It was a Saturday morning late this winter, when a few friends and I set off for a breakfast of dim sum. Here you can find dim sum for breakfast, usually starting at eight in the morning. One of my favorite places closed last year so it has been an ongoing quest to find a new favorite spot. That morning we were headed to "one of the best dim sum restaurants", which was always full for lunch and so that is why we were going early.

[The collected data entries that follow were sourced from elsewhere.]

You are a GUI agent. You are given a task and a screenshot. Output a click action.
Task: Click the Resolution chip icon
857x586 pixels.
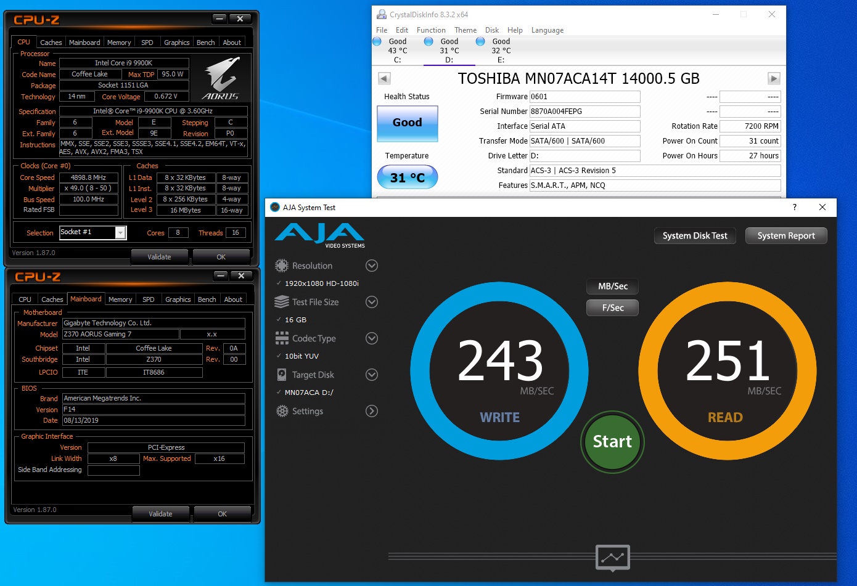[x=282, y=266]

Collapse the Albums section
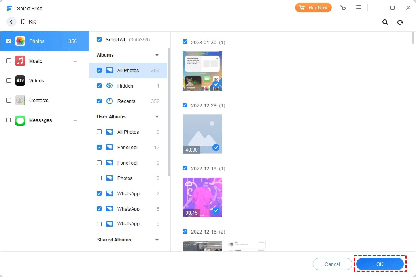click(157, 55)
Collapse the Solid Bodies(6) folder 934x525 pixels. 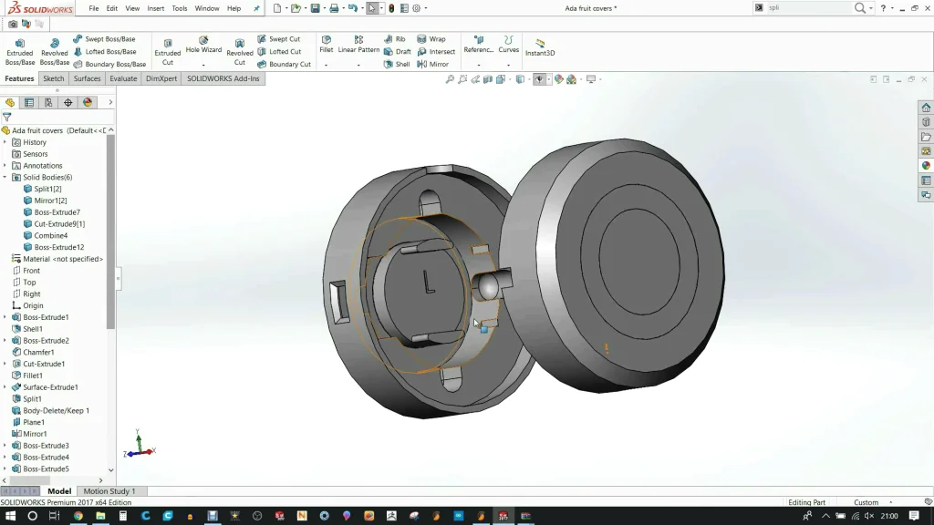5,178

We headed to the nearby restaurant: Szechuan Gourmet which as a couple of locations here. I quickly informed myself about the various dishes, because in addition to the Szechuan region (or do you write it Sichuan, now?) there are 8 other Chinese provinces, such as Hunan, Fujian or Xiang, where very different things are cooked. Although it is clear to me that there must be differences, I have been satisfied with the Americanized Chinese cuisine and dim sum I have eaten.
What a mistake!
Szechuan food (yes, I just invented that word) is boasted by the use of garlic, chilli pods and the famous Szechuan pepper. This pepper is really great: It tastes spicy, prickling and makes the tongue a bit numb for a short time. Until that point I hadn't eaten them before. But you know me, on the way home I bought a small bag of them later at the market.
Szechuan Gourmet is available 3 times in New York (just looked). They are certainly in a good position to before my new all time favorite.